Records contained in a dataset:
┌────────
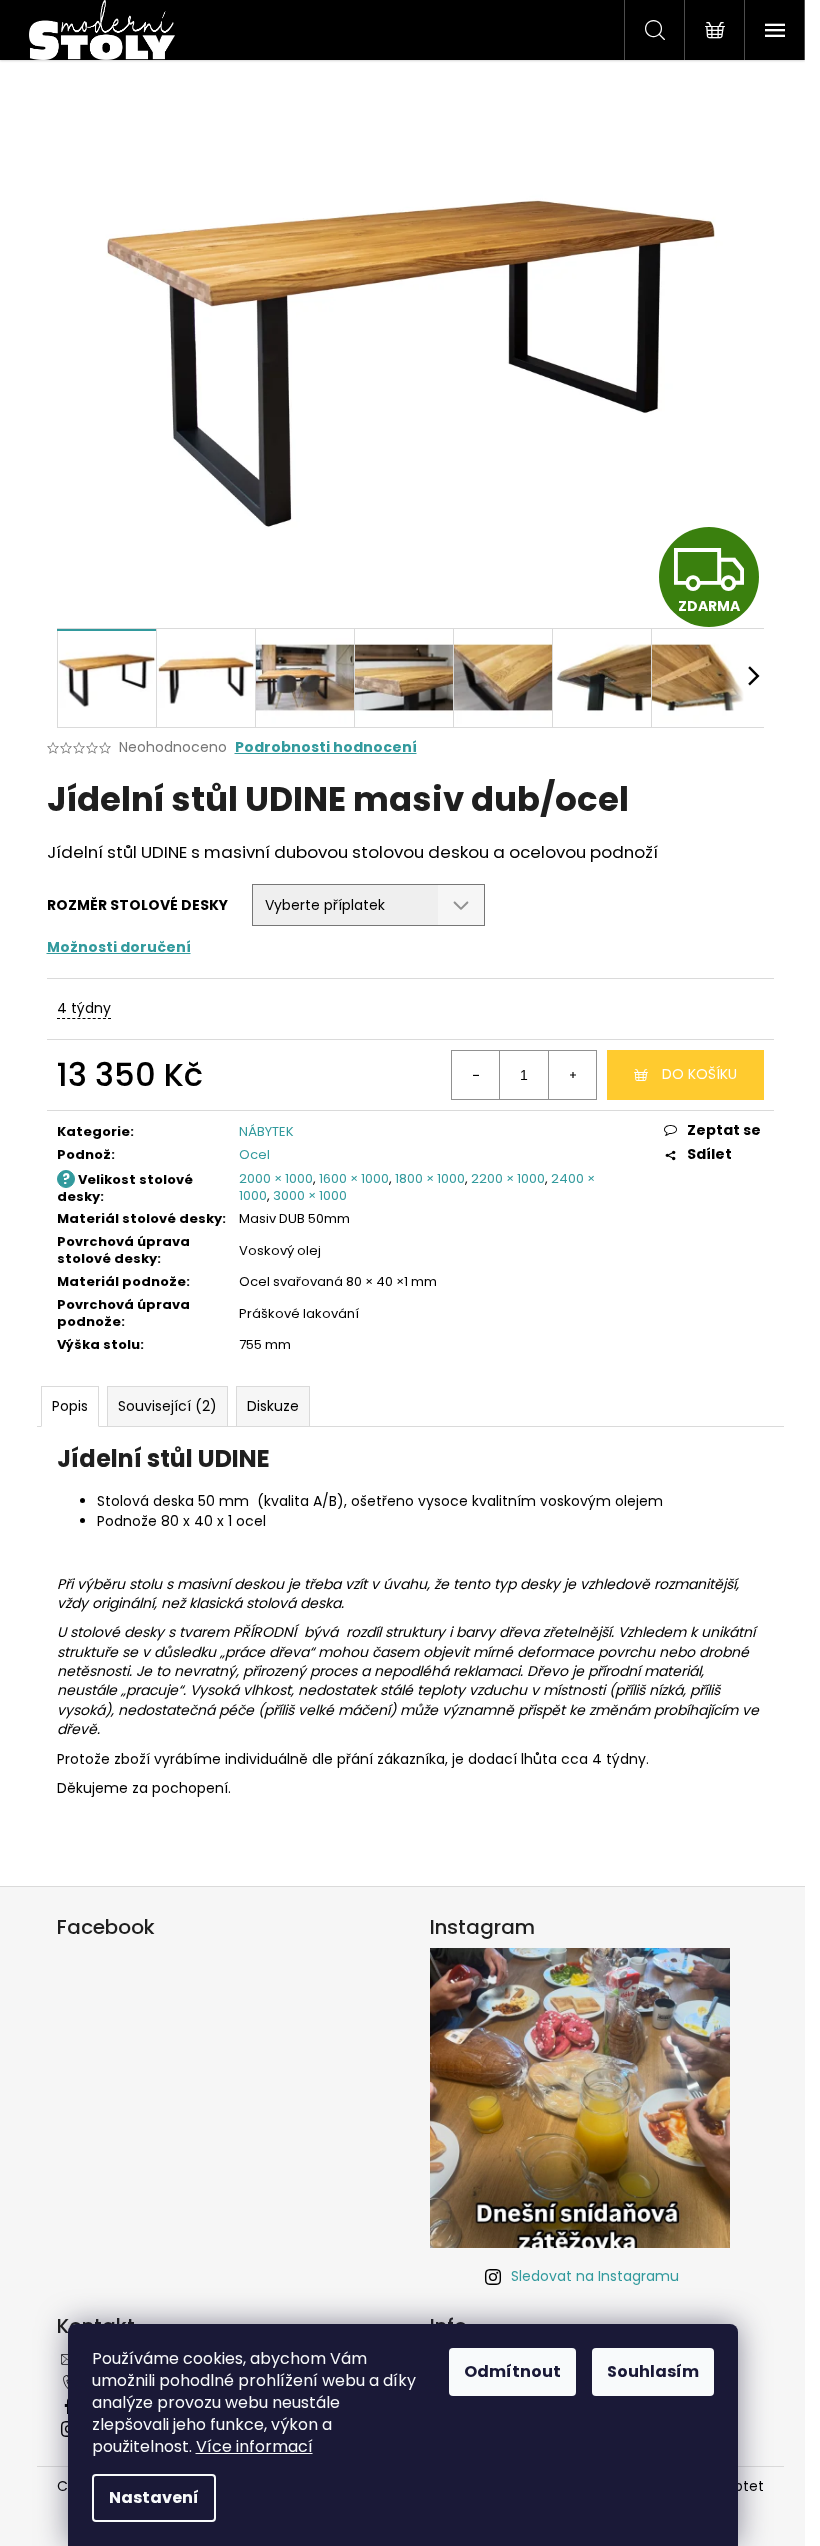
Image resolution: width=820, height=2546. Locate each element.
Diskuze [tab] (273, 1406)
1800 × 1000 (430, 1178)
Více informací (254, 2446)
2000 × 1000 (276, 1178)
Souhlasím (653, 2371)
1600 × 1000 (354, 1178)
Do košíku (699, 1074)
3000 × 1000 (310, 1195)
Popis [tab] (70, 1406)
└────────
| What is needed |
Your copy should repeat each entry above exactly but contain no pictures.

| Task result |
Image resolution: width=820, height=2546. Locate each element.
Diskuze [tab] (273, 1406)
1800 × 1000 (430, 1178)
Více informací (254, 2446)
2000 × 1000 (276, 1178)
Souhlasím (653, 2371)
1600 × 1000 (354, 1178)
Do košíku (699, 1074)
3000 × 1000 (310, 1195)
Popis [tab] (70, 1406)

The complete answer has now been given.